= Textauszug =
=====
Süchtig nach Krieg? Wie ein Filmgenre unser Verständnis prägt
Kriegsfilme sind gewaltig, verstörend, oft umstritten. Sie erzählen vom Schrecken der Schlacht, von Kameradschaft und Heldenmut, aber auch von moralischen Abgründen - und sie formen unser Verständnis von Krieg in all seinen Facetten.
"Saving Private Ryan - Der Soldat James Ryan" ist ein Film, der 1998 für viele das Kriegsfilm-Genre neu definiert hat. Er zeigt die berühmte Landung der Alliierten in der Normandie, den D-Day, fast 30 Minuten lang als brutales, chaotisches Inferno.
Spielberg macht den Krieg spürbar
Regisseur Steven Spielberg verzichtet hier fast völlig auf Musik. Der Lärm, das Wanken der Kamera - es ist ein Versuch, den Krieg nicht nur zu zeigen, sondern spürbar zu machen.
=====
= Bereitgestellte Daten =
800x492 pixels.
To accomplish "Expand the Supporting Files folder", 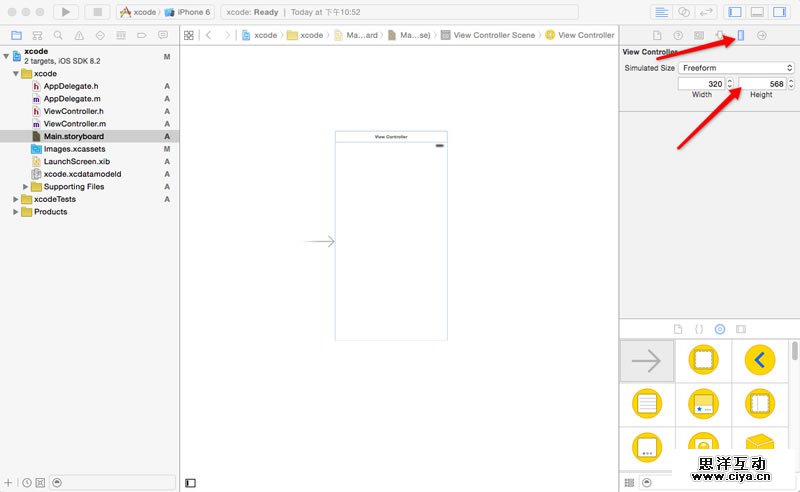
=====
= Worum es geht =
Setze den Textauszug über Kriegsfilme nach seinem letzten Satz fort.

= Schriftliche Antwort =
Ähnlich intensiv, aber mit einem ganz anderen filmischen Ansatz, setzt Sam Mendes in "1917" den Krieg in Szene. Der Film wirkt wie eine einzige lange Kameraeinstellung - keine Schnitte, kein Entkommen. Man ist mittendrin.
Ethische Fragestellungen und Grenzsituationen
Doch Kriegsfilme sind mehr als nur ein visuelles Spektakel, erklärt der Filmwissenschaftler Marcus Stiglegger: "Der Kriegsfilm behandelt sehr oft ethische Fragestellungen, also ganz grundsätzlich Grenzsituationen, in die Personen gebracht werden, wo sie Entscheidungen treffen müssen, wo sie sich für oder gegen bestimmte Handlungsweisen entscheiden müssen."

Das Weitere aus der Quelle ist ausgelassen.